Block copolymer (BCP) lithography has emerged as a promising tool to create highly regular and dense dot or line arrays at sub 50 nm length scales. Block copolymer lithography refers to the use of self-assembled domain structures, typically spheres, cylinders, and lamellas in the form of a thin film as a template for the addition and subtraction nanofabrication processes. Two pattern geometries have been studied, dense arrays of dots and dense arrays of lines and spaces. The former can be generated from sphere-forming BCP or from cylinder-forming BCP with domains oriented perpendicular to the substrate, and the latter from cylinder-forming BCP with domains oriented parallel to the substrate or lamella forming BCP with domains oriented vertically to the substrate. Controlling the orientation of the domains on the substrate is critical for useful BCP arrays. Once formed, one of the copolymers is selectively etched away, leaving a transferable pattern. Periodic BCP arrays find use in the fabrication of a variety of microelectronic devices such as magnetic storage media, quantum dot arrays, photonic crystals, photovoltaic cells, and nanowire transistors.
Lamella and cylinders that are oriented perpendicular to the underlying substrate may have advantages in pattern transfer over spheres or parallel cylinders because of the higher aspect ratio of the resulting template and the vertical side-walls. The perpendicular alignment of block copolymer domains in thin films can be controlled by directional fields such as solvent evaporation, electric fields, or directional crystallization. Physical constraints (topography), and chemical patterns can also control the domain orientation. Of these approaches, chemical modification of the substrate is often used to induce perpendicular domain orientation. For example, the substrate can be chemically modified by self assembled monolayer (SAM).
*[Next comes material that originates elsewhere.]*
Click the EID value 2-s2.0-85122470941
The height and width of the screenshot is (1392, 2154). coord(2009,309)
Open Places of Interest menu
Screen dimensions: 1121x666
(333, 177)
SAM of alkylthiols (on gold) or alkylsiloxanes (on Si/SiO2) with polar or non-polar terminal groups have been utilized to modify the substrate. Furthermore, exposure to different doses of X-ray in the presence of oxygen can alter the polarity and hence the wetting behavior of the SAMs resulting in a symmetric, neutral or asymmetric wetting layer.
Random copolymer brushes are also used for chemical modification. Brushes are thin polymer layers in which each chain is chemically grafted to a surface. For example, brushes with hydroxyl groups that attach to silicon oxide surfaces through condensation reactions are a class of surface-modifying layers. Mansky, P.; Liu, Y.; Huang, E.; Russell, T. P.; Hawker, C. Science 1997, 275 (5305), 1458-1460. In, I.; La, Y. H.; Park, S. M.; Nealey, P. F.; Gopalan, P. Langmuir, 2006, 22, 7855-7860. Although such brushes are useful for modifying hydroxyl-rich surfaces, many substrates such as metals and polymers may not have a sufficient density of surface hydroxyl groups.